Discover in this expert guide how the Swiss pension system works. Updated amounts, recent reforms including the 13th OASI payment, and tax optimization rules for mandatory and voluntary pensions.
Reading time: 7 minutes | Updated: March 2026
The year 2026 marks a historic turning point for Swiss pensions. Starting in December, retirees will receive the first-ever 13th AVS (OASI) retirement pension. Furthermore, it is now officially possible to make retroactive buy-ins in the 3a pillar to fill contribution gaps from previous years. Finally, the statutory retirement age continues its harmonization to 65 years for both men and women under the AVS 21 reform.
Whether you reside in the Geneva or Vaud cantons, or you are a cross-border worker living in neighboring countries, you depend on the Swiss pension scheme as soon as you exercise a gainful activity there.
The Swiss old-age pension system is a globally recognized model, based on three complementary pillars designed to guarantee the financial security of insured persons:
| Pillar | Name | Function | Obligation |
|---|---|---|---|
| 1st pillar | OASI / DI (AVS/AI) | Ensure minimum vital needs | Mandatory for anyone living or working in Switzerland |
| 2nd pillar | Occupational Pension (LPP/BVG) | Maintain previous standard of living | Mandatory for employees reaching a certain income threshold |
| 3rd pillar | Private Pension (3a / 3b) | Complement retirement and optimize taxes | Voluntary and individual |
Deducted directly from the salary and funded equally by the employer and the employee, the first pillar is mandatory. It consists of the OASI (Old-Age and Survivors Insurance), which covers risks related to death and retirement, and the DI (Disability Insurance).
The exclusive objective of the first pillar is to guarantee a minimum living standard. To be entitled to a full pension at the reference retirement age (now harmonized at 65 for all), one must be able to justify 44 years of full contributions, without interruption since January 1st following their 20th birthday.

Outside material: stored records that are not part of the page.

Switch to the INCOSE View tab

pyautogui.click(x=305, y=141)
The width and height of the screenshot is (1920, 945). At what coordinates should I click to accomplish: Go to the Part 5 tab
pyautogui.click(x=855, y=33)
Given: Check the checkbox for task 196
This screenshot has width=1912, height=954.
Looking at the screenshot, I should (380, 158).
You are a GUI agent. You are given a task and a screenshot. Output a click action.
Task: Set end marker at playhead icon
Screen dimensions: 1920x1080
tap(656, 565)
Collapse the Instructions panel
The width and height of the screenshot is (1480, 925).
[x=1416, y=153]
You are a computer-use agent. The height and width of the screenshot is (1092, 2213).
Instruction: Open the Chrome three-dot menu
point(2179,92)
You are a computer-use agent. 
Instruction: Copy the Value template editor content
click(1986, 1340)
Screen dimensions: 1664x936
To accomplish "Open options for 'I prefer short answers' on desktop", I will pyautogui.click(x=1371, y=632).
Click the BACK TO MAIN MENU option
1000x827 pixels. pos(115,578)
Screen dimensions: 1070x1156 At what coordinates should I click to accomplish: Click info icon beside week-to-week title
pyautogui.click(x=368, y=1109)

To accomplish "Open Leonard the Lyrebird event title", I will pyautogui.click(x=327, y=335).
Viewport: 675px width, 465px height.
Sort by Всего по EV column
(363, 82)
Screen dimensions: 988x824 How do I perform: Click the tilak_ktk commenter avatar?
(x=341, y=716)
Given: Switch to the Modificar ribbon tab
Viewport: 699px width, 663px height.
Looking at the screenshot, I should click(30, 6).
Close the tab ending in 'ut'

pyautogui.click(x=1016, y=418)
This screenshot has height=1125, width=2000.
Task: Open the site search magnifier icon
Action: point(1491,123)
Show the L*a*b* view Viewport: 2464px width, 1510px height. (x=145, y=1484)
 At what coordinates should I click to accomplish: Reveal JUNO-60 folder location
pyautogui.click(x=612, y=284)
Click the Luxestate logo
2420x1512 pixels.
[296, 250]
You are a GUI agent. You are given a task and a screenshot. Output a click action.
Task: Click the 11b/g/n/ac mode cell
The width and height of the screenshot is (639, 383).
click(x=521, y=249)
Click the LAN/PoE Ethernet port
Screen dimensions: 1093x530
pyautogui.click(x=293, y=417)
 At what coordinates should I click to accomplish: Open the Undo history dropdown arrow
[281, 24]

The pension is not fixed; it is calculated based on the determinant average annual income and the number of contribution years. For a full contribution period, the monthly amounts in 2026 are as follows:
The 13th pension: Following the popular vote of March 2024, a thirteenth annual payment is added to these amounts. This exceptional payment will automatically occur every December, starting in December 2026.
Since the first pillar is generally insufficient to maintain a comfortable standard of living, the second pillar (LPP or Occupational Pension) acts as a complement. Deducted directly from the salary, this professional capitalization system is mandatory for employees reaching a certain level of remuneration.
Any employee whose annual income is higher than 22 680 CHF (the entry threshold) is obligatorily affiliated with their employer's pension fund. Contributions cover the risks of death and disability from January 1st following the employee's 17th birthday. From January 1st following their 24th birthday, the employee begins to contribute to the "old-age savings" portion.
The portion of the coordinated salary allocated to old-age savings increases progressively with the insured person's age:
| Age Bracket | Contribution Rate (savings) |
|---|---|
| 25 - 34 years | 7 percent |
| 35 - 44 years | 10 percent |
| 45 - 54 years | 15 percent |
| 55 - 65 years | 18 percent |
Note: The employer has the legal obligation to cover at least 50 percent of these total contributions.
Even combining the 1st and 2nd pillars, a retiree receives on average 60 percent of their last salary. To fill this gap and finance life projects, subscribing to a voluntary private pension (the 3rd pillar) is highly recommended.
Pillar 3a is the most popular because it offers a massive tax advantage: the entirety of the annual payments can be deducted from your taxable income. The funds are locked until retirement (with legal exceptions such as the purchase of a primary residence or leaving Switzerland permanently).
Payment caps in 2026:
Major novelty in 2026: Retroactive buy-ins. It is now possible to make up for the years when you did not contribute the maximum amount (valid for gaps that appeared since 2025). These catch-up payments are also fully deductible from your taxes!
Pillar 3b generally takes the form of life insurance, a classic savings account, or financial investments. Unlike pillar 3a, withdrawals are free and not blocked. On the other hand, it does not benefit from the same federal tax advantages, although certain cantons (like Geneva) grant slight deductions.
If you are a cross-border worker, be aware that you can deduct your pillar 3a payments from your taxes in Switzerland only if you opt for the Quasi-Resident status. To obtain it, at least 90 percent of your household's worldwide income must be taxable in Switzerland. Inquire carefully with an accountant or a financial advisor to validate the profitability of this tax choice.